Hace días que miro los primeros episodios de la octava temporada de The Walking Dead, serie menor comparada con las biblias de la narrativa televisiva yanqui (The Wire, Breaking Bad, The West Wing), pero tremendamente útil de cara a reflexionar sobre el arte de la supervivencia política. Después de una serie de años en que la trama se centraba casi exclusivamente en el arte del policía Rick Grimes y el grupo para sobrevivir a los zombis autistas que los persiguen por un mundo apocalíptico, el creador Frank Darabont se ha dejado de hostias y de enemigos de barro para recordarnos que la supervivencia de un colectivo se centra en el arte de someter a los otros humanos. Desde la quinta temporada, Grimes tiene que liderar su comunidad contra un equipo de salvajes pseudo-nazis, the Saviors, que les permiten seguir viviendo en su guarida, pero al precio de extorsionarles alimentos y armas.

Durante mucho tiempo, Grimes vive del processismo y se limita a proteger a la gente que ama bajo la amenaza de la violencia extrema de sus enemigos, hasta que se sacude la pereza y el chantaje de la fuerza para declararles la guerra. El prota, un tipo de la pasma típicamente norteamericana (de aquellos a los que te imaginas matando a rateros por la noche antes de llegar a casa y de noche preguntándoles a los chiquillos si han hecho los deberes con voz impostada de osito de peluche) se da cuenta paulatinamente de que la astucia política no tiene ningún tipo de utilidad sin el poder de coerción y que, al límite, vale más la pena perder habiendo arriesgado la vida que no vivir bajo la castración de los propios prejuicios. En el fondo, el protagonista de la serie va comprendiendo poco a poco que la derrota no consiste en fracasar, sino en tener que explicar a los tuyos que los lideras mientras aceptas la coacción ajena y toda cuanta humillación.

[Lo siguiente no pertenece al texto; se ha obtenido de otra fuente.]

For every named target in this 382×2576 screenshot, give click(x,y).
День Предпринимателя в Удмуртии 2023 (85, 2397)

A medida que se alarga el conflicto, a la gente se le hace más difícil recordar por qué cojones está luchando, si para sobrevivir o para satisfacer el ego de unos aparentes líderes

La octava temporada del invento vale bastante la pena, porque la comunidad de Rick Grimes se alía con grupos que también viven extorsionados por los Saviors y así empieza una batalla campal maravillosamente filmada contra los rateros, una lucha que se estira horas y horas. Pasados los primeros ataques, hay un instante muy curioso de la guerra en que parece que los enemigos no quieran acabar de matarse, en el que Rick y su líder Negan (el actor Jeffrey Dean Morgan, por cierto, es uno de los hijos de puta más conseguidos de la historia de la tele) parece que tengan una especie de dependencia emocional que les imposibilita aniquilarse. Mientras el conflicto se alarga, y por consecuencia lógica, los liderazgos de ambos bandos van perdiendo fuerza, y tanto Rick como Negan van viendo como cada vez les cuesta más fortificar su comunidad con un objetivo concreto para sobrevivir.

Paralelamente al hecho, esta guerra blanda y perpetua provoca que los liderazgos entre las dos comunidades se diluyan poco a poco, que a Rick y a Negan les aparezcan competidores y que, entre una cosa y otra, cada vez se haga más difícil recordar por qué demonios las dos comunidades se enfrentan y cuál es el objetivo de todo. Pero lo más indiscutible es que, a medida que se alarga el conflicto, a la gente se le hace más difícil recordar por qué cojones está luchando, si para sobrevivir o para satisfacer el ego de unos aparentes líderes que, simplemente, se afanan por sobrevivir a toda cuesta, lamiéndoles la teta hasta secarla. Reconozco que los guionistas lo tienen difícil para cerrar la trama: será interesante ver si, entre tanto liderazgo difuminado, hay alguien que ose recordar a los suyos que eso de luchar iba de liberarse. Y bien, podría seguir, pero mis lectores sois bastante inteligentes para saber por qué os hablo de todo esto.